Three supervisors and an inspector in the Department of Education's Office of Pupil Transportation were arrested Tuesday morning on extortion, conspiracy and bribery charges.
Federal prosecutors said the men routinely accepted money over several years from bus companies that held city contracts to transport students.
The payoffs ranged from few hundred dollars to thousands of dollars, according to an indictment unsealed Tuesday. Collectively, the payments were worth tens of thousands of dollars per year, prosecutors said.
Investigators said the bribes bought a variety of benefits for the bus companies, including warnings about ``unannounced'' safety inspections and changes to bus route classifications that guaranteed the companies more city money than they deserved.

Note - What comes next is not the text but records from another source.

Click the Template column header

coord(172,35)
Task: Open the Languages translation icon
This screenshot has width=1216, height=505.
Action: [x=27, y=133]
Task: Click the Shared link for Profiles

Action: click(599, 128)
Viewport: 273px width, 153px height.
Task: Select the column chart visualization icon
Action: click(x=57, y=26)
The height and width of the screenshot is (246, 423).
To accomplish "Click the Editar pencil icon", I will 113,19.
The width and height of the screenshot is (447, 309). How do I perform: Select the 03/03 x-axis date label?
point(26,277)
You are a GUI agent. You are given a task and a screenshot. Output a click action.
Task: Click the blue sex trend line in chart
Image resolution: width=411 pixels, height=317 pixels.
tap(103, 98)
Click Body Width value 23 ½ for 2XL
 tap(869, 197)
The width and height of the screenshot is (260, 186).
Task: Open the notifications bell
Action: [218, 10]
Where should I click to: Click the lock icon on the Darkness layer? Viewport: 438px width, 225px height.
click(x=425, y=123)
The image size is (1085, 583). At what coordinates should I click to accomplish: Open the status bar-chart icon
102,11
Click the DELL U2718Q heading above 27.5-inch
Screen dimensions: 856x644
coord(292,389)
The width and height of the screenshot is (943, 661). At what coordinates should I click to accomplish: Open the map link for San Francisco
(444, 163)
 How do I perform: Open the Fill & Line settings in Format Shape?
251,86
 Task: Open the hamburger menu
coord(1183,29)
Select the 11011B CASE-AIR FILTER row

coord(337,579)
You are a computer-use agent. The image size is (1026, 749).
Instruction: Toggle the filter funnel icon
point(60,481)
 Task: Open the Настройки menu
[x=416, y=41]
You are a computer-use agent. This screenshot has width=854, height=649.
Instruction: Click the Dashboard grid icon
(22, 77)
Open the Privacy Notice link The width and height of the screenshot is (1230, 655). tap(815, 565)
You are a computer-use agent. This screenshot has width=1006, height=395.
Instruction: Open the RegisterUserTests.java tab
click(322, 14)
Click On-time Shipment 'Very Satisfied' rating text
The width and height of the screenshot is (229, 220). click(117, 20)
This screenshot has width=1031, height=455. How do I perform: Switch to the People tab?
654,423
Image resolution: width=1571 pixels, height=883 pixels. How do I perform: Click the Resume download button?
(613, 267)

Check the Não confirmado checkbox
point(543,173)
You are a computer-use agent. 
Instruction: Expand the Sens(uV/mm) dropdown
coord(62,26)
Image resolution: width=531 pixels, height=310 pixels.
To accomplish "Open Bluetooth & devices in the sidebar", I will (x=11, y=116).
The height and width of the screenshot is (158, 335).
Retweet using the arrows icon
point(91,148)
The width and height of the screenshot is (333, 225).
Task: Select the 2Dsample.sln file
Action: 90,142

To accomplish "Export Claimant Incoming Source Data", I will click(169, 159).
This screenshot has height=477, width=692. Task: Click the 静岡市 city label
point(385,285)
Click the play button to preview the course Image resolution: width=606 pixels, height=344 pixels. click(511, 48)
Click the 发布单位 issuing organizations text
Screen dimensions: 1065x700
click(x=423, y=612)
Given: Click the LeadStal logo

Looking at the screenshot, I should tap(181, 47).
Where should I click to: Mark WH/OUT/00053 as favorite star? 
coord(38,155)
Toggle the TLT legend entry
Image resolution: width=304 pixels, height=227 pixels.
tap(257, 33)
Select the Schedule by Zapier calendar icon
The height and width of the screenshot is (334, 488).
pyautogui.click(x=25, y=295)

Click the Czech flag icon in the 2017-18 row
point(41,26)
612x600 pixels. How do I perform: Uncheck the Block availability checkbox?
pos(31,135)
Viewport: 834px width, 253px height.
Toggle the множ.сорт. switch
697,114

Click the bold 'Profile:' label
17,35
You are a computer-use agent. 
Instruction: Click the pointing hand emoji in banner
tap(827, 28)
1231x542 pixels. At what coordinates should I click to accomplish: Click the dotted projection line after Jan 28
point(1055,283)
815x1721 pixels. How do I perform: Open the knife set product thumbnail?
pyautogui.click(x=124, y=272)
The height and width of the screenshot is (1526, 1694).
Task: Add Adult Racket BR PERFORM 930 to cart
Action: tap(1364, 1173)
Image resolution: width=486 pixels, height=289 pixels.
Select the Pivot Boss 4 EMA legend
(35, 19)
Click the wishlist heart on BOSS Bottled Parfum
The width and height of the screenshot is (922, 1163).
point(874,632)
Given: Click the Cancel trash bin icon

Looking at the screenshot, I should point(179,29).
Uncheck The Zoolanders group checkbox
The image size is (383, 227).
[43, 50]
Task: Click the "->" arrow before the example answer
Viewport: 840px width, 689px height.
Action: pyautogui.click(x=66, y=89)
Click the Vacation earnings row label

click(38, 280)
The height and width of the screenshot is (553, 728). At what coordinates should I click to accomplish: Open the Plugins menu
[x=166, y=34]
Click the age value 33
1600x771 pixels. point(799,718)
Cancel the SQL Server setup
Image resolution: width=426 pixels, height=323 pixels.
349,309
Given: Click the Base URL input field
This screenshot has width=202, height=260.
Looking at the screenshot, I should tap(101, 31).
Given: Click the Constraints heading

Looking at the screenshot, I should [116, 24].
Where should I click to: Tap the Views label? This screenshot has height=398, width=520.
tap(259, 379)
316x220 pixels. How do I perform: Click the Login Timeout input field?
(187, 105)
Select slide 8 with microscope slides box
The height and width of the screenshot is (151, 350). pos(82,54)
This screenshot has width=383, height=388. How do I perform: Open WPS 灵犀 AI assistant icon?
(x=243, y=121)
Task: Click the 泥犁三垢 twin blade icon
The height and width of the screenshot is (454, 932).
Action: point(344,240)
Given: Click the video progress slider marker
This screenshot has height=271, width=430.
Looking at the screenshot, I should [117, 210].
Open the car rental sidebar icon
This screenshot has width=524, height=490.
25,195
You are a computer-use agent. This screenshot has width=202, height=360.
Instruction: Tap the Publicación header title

In other cases, the payoffs weren't for any particular purpose, but to generally ``secure the goodwill of the defendants,'' the U.S. Attorney's office said in a statement. The indictment said the cash started changing hands in the mid 1990s and continued until last year.
The names of the bus companies that allegedly paid bribes were not disclosed in the indictment. Only the city officials said to have received the bribes have been charged.
Arrested Tuesday were Neil Cremin, 61, of Queens; George Ortiz, 63, of the Bronx; Ira Sokol, 69, of Brooklyn, and Milton Smith, 55, of Tobyhanna, Pa.
All four pleaded not guilty and were released on bond. Cremin chuckled and declined to comment as he left the courtroom Tuesday; Smith ``looks forward to addressing the charges,'' said one of his lawyers, Carrie A. Tendler. Lawyers for the two other defendants declined to discuss the case.
The men could face lengthy prison terms if convicted.